Item 1.01 Entry into a Material Definitive Agreement
On May 27, 2020, Tetraphase Pharmaceuticals, Inc. (“Tetraphase” or the “Company”) entered into an Amendment to Agreement and Plan of Merger (the “Amendment”) amending the merger agreement, dated as of March 15, 2020 by and among Tetraphase, AcelRx Pharmaceuticals, Inc. (“AcelRx”) and Consolidation Merger Sub, Inc. (the “Original Merger Agreement”, and as amended by the Amendment, the “Amended Merger Agreement”).
Pursuant to the Amended Merger Agreement, at the effective time of the merger (the “Merger”), the holders of Tetraphase common stock (including common stock underlying restricted stock units and performance-based stock units) will be entitled to receive upfront consideration of $0.2434 in cash and 0.7217 of a share of AcelRx common stock per share of Tetraphase common stock, subject to downward adjustment in the event that the Company’s closing net cash is less than $5.0 million, plus contingent value rights (“CVRs”) representing the right to receive potential contingent payments of up to $14.5 million in the aggregate, payable in cash, based on the achievement of net sales milestones pursuant to the CVR Agreement, as described below.
In addition, pursuant to the Amended Merger Agreement, the outstanding warrants of Tetraphase will be treated in accordance with their terms, except that those warrantholders which have executed amendments to the voting agreements described below would be entitled to receive (i) $0.3528 in cash and 1.0459 of a share of AcelRx common stock per share of Tetraphase common stock underlying the common stock warrants issued by Tetraphase in 2019, (ii) $0.3546 in cash and 1.0515 of a share of AcelRx common stock per share of Tetraphase common stock underlying the common stock warrants issued by Tetraphase in 2020 and (iii) the product of (a) in the caseof pre-funded warrants issued by the Company in November 2019, 99.25396%, and in the caseof pre-funded warrants issued by the Company in January 2020, 99.92540%, and (b) each element of the merger consideration to be received by the Tetraphase stockholders for each share of the Company’s common stock underlying suchpre-funded warrants.
Based on the closing price of AcelRx stock on May 26, 2020, the upfront stock and cash consideration to be received by Tetraphase equityholders is valued at approximately $31.9 million, with approximately $16.5 million of this amount allocated to the Company’s outstanding common stock warrants. The upfront stock and cash consideration is subject to downward adjustment in the event that the Company’s closing net cash is less than $5.0 million.
The Amended Merger Agreement also increased the termination fee payable to AcelRx in specified circumstances from $810,000 to $1,441,000.
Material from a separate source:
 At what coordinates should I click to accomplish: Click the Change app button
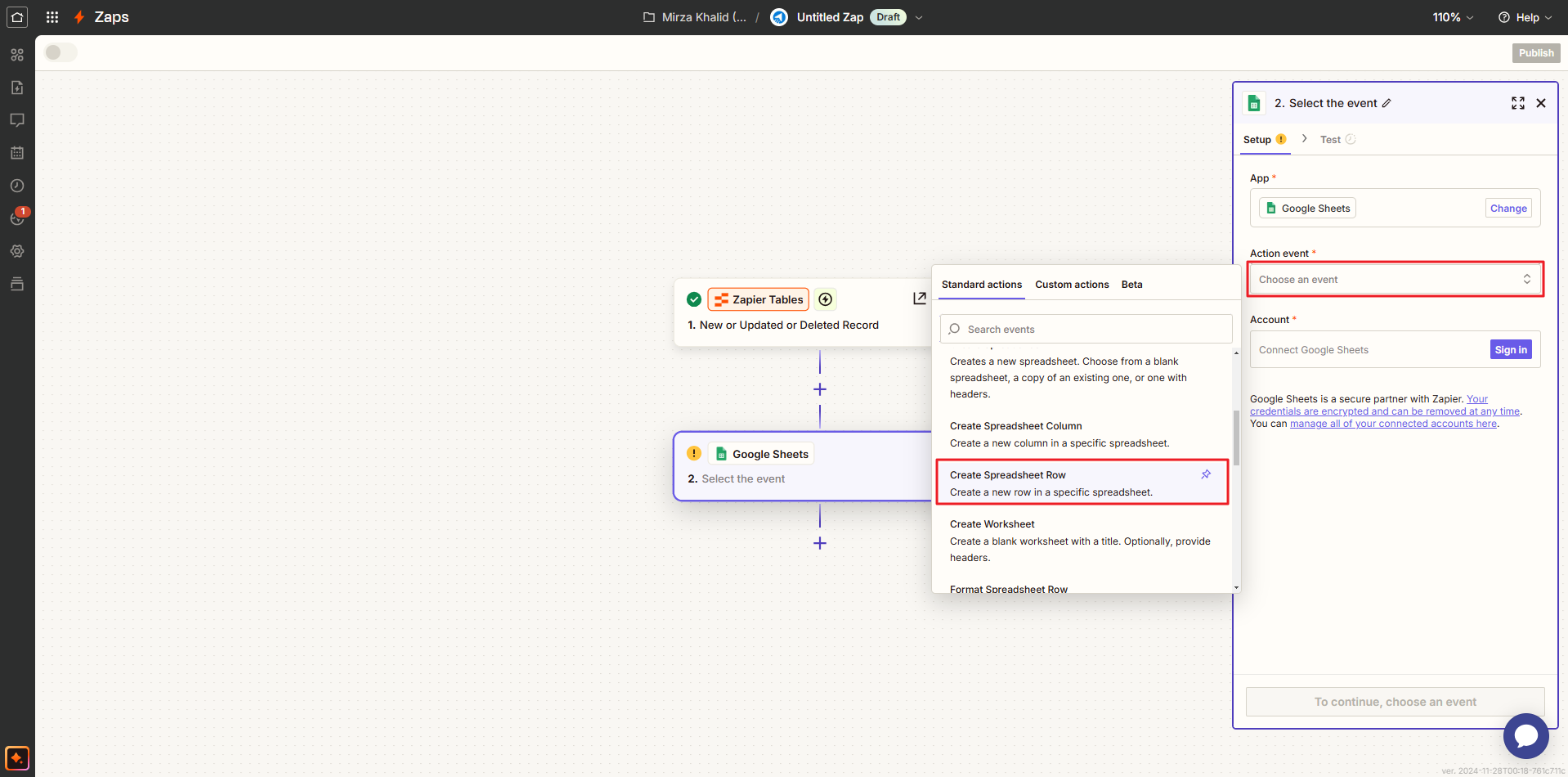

The Tetraphase board of directors has approved the Merger and the amended terms of the Merger in the Amendment, determined that as a result of the Amendment, Melinta’s proposal is not superior and has recommended the adoption of the merger agreement, as amended by the Amendment, by the Tetraphase stockholders.
In connection with the Amended Merger Agreement, certain of the Company’s warrantholders entered into amendments to the voting agreements dated March 15, 2020 to which they were a party with AcelRx. Under the amended voting agreements, these warrantholders, which collectively beneficially own approximately 20% of the outstanding voting power of the Company, agreed, among other things, to vote their shares of Tetraphase common stock in favor of the adoption of the Amended Merger Agreement and to the treatment of the warrants specified above. Certain other of the Company’s warrantholders did not execute amended voting agreements and the voting agreements to which they were a party (and the exchange agreement in the case of one of the Company’s warrantholders to which such warrantholder is a party with AcelRx), terminated in accordance with their terms as a result of the Amendment.
The Amendment further provides for a revised form of contingent value rights agreement to be entered into prior to the effective time of the merger between AcelRx and a rights agent selected by Parent and reasonably acceptable to the Company governing the terms of certain consideration payable thereunder (the “CVR Agreement”). Under the CVR Agreement, the CVRs will be payable in cash if the following milestones are achieved: (a) $2.5 million upon the achievement of annual net sales of XERAVA in the United States of at least $20.0 million during the calendar year ending on December 31, 2021; (b) $4.5 million upon the achievement of annual net sales of XERAVA in the United States of at least $35.0 million during any calendar year ending on or before December 31, 2024; and/or (c) $7.5 million upon the achievement of annual net sales of XERAVA in the United States of at least $55.0 million during any calendar year ending on or before December 31, 2024. The right to the contingent consideration as evidenced by the CVR Agreement is a contractual right only and will not be transferable, except in the limited circumstances specified in the CVR Agreement.